Babies and toddlers are fascinating. I sometimes compare them with a bag of meat that all comes out of liquid stuff, but then I get a blow from my wife, who reminds me that our bundle of happiness has a name.
Brake track on his back
Still, I think it's great that a baby performs to be able to squeeze his (liquid) stool out of his body at the speed of light. That is how he laughs at you, then he has to sneeze and then BAM! there is a brake track on his back where Max Verstappen would be jealous. And that smell, that smell! It is that I can not make it into the garden and then work it with a pressure washer, otherwise I would have done that right away. So with bill towels ... Of which the first ten act as a brush with which you spread the shit over his back.

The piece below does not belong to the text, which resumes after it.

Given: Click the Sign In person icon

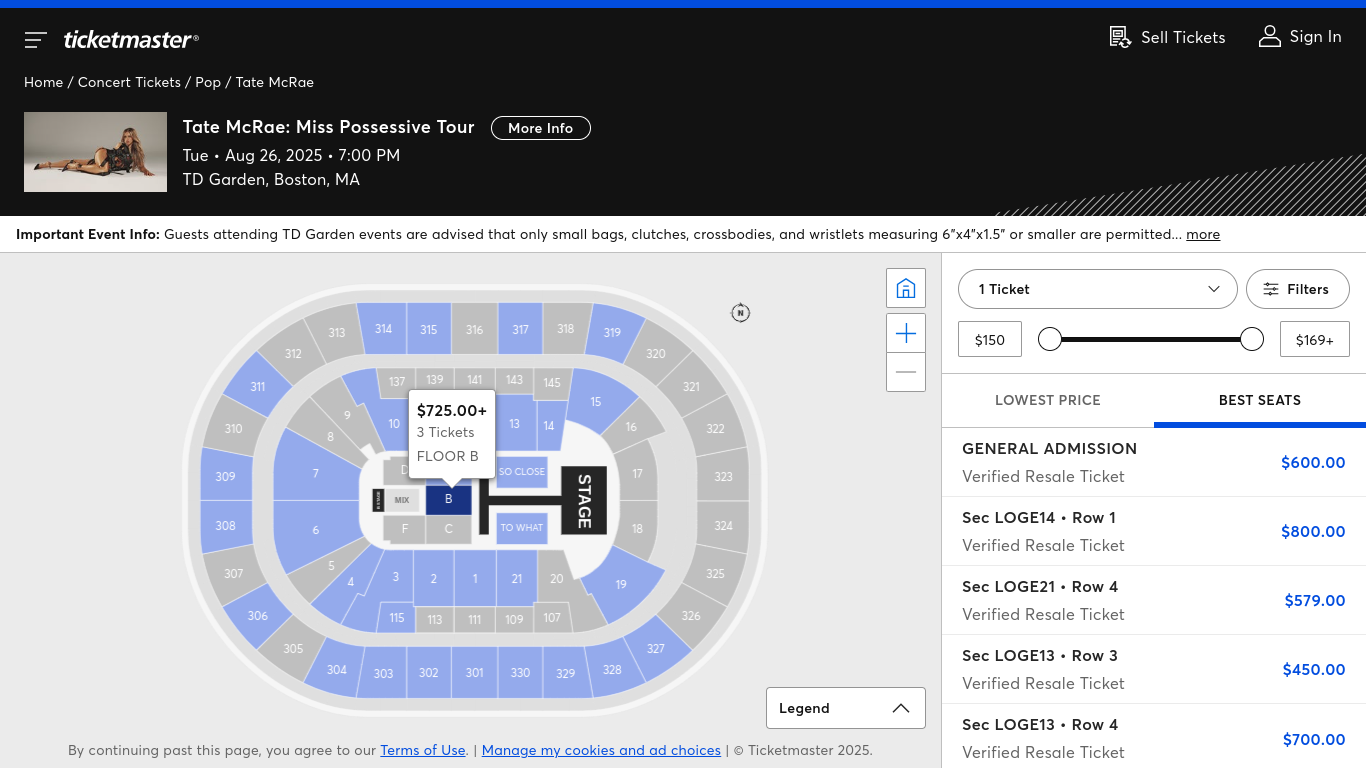Looking at the screenshot, I should pyautogui.click(x=1270, y=36).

Then there must be a pamper around it
Once clean, there must be a pamper around that ass, a bag for poo. I am a man, formerly not familiar with putting on a diaper and apparently it is not in my DNA to do that instinctively well. The first time I put a diaper on my child, he was wrong (the diaper, not my child). Those stickers only stick once, so I first ruined 3 diapers before I thought it was okay. I will save you the details, but I went to study with my wife.
Enjoy the small things
Since I am a father, I can enjoy the little things that fatherhood brings to me, such as a smile or that admiring look that I get when I put on a spiderman mask (which I secretly like). Building a sandcastle, getting off the cable car, making a somersault in the pool, since I'm a father, it's all possible without any shame. Delicious!
And sometimes I even get a present from my progeny. A drawing that I am standing on (I am a giant), a game of mud, worms and lemonade syrup (a magical drink) and I can still remember that he came to me and proudly showed me that he was out of his nose a doll looks like.